Incident Report: ISP Outage + Missing Outbound NAT Rules¶
Date: 2026-03-18 Duration: ~3.5 hours (two outages + troubleshooting) Severity: High — all homelab services unreachable externally, no LAN internet ISP: Tigo Paraguay (ARRIS modem, bridge mode)
Summary¶
Two related but distinct failures on the same day:
Outage #1 (morning): ISP outage caused OPNsense WAN to lose routing. The WAN watchdog script (deployed hours earlier) had its cron entry registered but never executed. Manual configctl interface reconfigure wan restored connectivity. Internet worked for ~1 hour.
Outage #2 (afternoon): ISP dropped again, WAN lost its IP entirely. After manual WAN recovery, discovered OPNsense had zero outbound NAT rules — a persistent configuration issue, not a transient outage side-effect. Without NAT, LAN hosts could reach OPNsense but not the internet, causing a cascading failure: Docker VM lost internet → Tailscale disconnected → Pi-hole DNS upstream failed → all LAN DNS broke → cameras went offline.
Root cause: OPNsense's "Automatic outbound NAT" mode was generating no rules.
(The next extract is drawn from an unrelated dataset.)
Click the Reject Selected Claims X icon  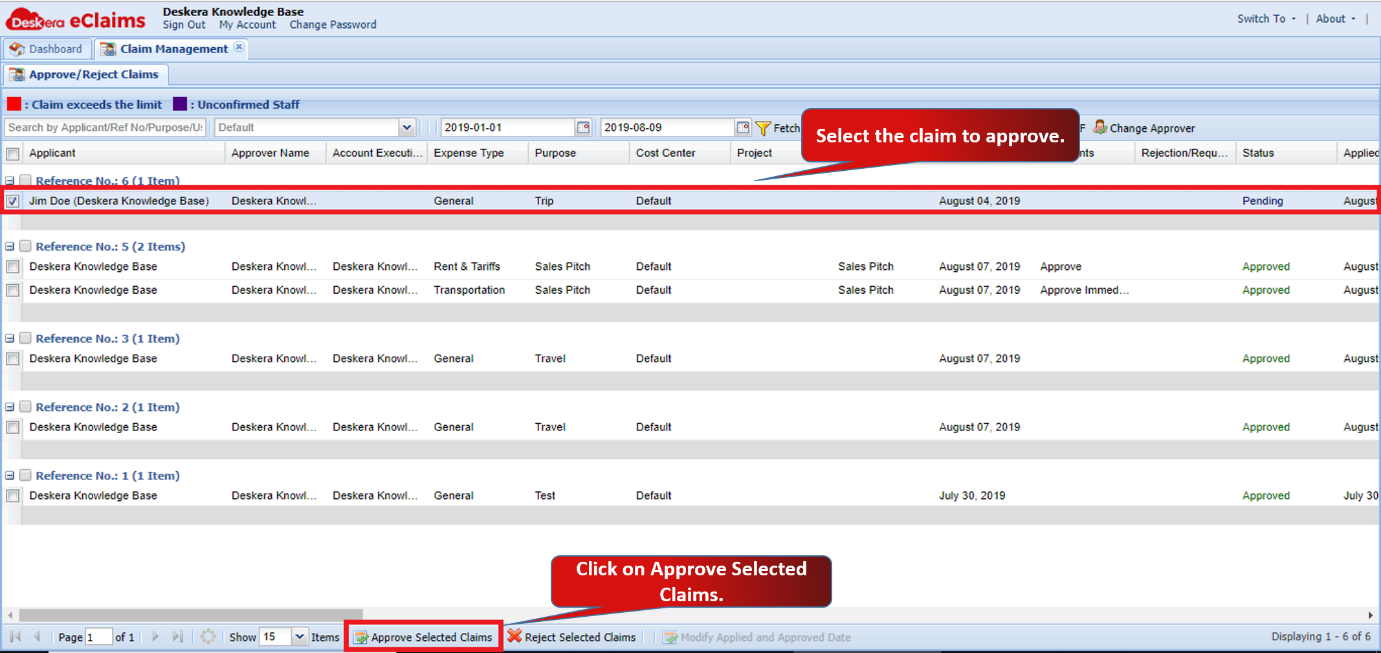tap(514, 636)
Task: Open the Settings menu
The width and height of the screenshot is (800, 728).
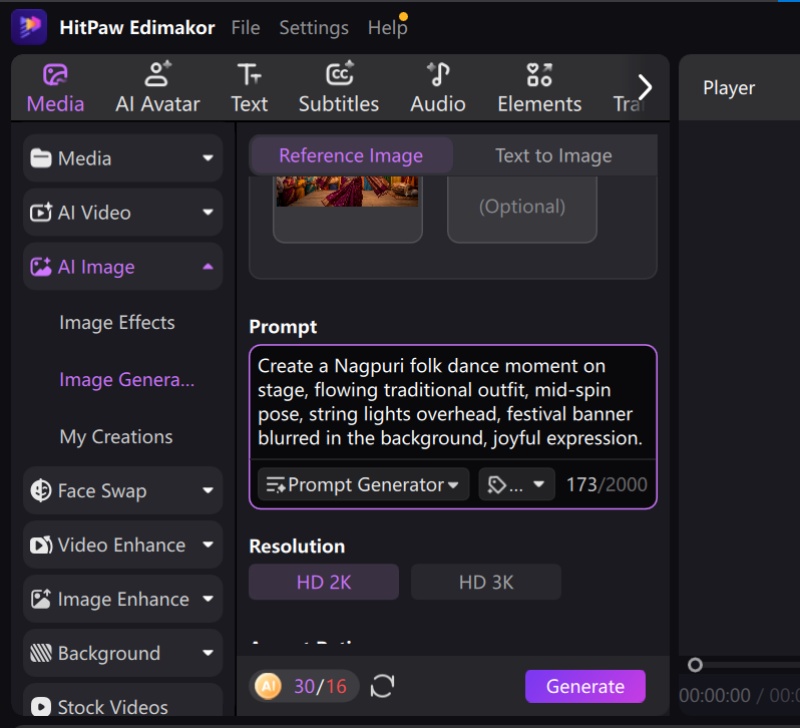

This may have been broken since installation or a recent OPNsense update — the March 5 outage auto-recovered (suggesting NAT was working then), so this likely regressed between March 5 and March 18.
Timeline (PYT, UTC-3)¶
Outage #1 — WAN Routing (morning)¶
| Time | Event |
|---|---|
| ~10:30 | ISP outage begins |
| 10:38 | NAS reachable (Tailscale), Docker VM/Proxmox unreachable |
| 10:45 | Plugged USB-Gigabit — Mac gets DHCP, can ping LAN hosts |
| 10:50 | SSH to OPNsense — WAN has IP but ping 8.8.8.8 fails (stale routing) |
| 10:50 | configctl interface reconfigure wan — internet restored |
| 10:55 | Reconnected Tailscale on Docker VM via LAN SSH |
| 11:00 | Full recovery — all services operational |
Outage #2 — WAN + NAT Failure (afternoon)¶
| Time | Event |
|---|---|
| ~12:30 | ISP drops again — WAN loses IP entirely (vtnet0 blank) |
| 13:00 | Investigation begins — Mac on phone hotspot |
| 13:05 | Docker VM Tailscale offline, NAS/Proxmox unreachable |
| 13:12 | SSH to OPNsense via LAN — configctl interface reconfigure wan restores WAN IP |
| 13:14 | OPNsense can ping 8.8.8.8, but Docker VM cannot |
| 13:36 | WAN watchdog log checked — script never ran (cron issue) |
| 13:38 | Manual watchdog execution — confirms script works, cron doesn't |
| 13:40 | service cron restart on OPNsense |
| 13:48 | Pi-hole DNS broken — gravity.db corrupted, FTL PID permissions |
| 13:50 | Docker VM /etc/resolv.conf = nameserver 100.100.100.100 (Tailscale, unreachable) |
| 13:56 | Docker VM gateway correct, can ping OPNsense but NOT internet |
| 13:58 | pfctl -sn shows zero outbound NAT rules — root cause found |
| 14:00 | configctl filter reload → OK but no NAT |
| 14:01 | configctl service reload all → configd error |
| 14:05 | /usr/local/etc/rc.filter_configure → reconfigured but still no NAT |
| 14:10 | scp NAT config + pfctl -N -f /tmp/nat.conf — LAN internet restored |
| 14:15 | Pi-hole restarted — FTL running, DNS resolving |
| 14:17 | Full recovery confirmed |
| 14:50 | Investigated OPNsense web UI — Automatic rules table empty (persistent, survives reboot) |
| 15:00 | Changed to Hybrid mode, created 3 manual NAT rules (LAN, IOT, GUEST) |
| 15:05 | Permanent fix applied — rules in OPNsense config, pending reboot verification |
Root Causes¶
1. ISP Outage (external)¶
Tigo Paraguay service interruption. OPNsense WAN lost its DHCP lease entirely (vtnet0 blank).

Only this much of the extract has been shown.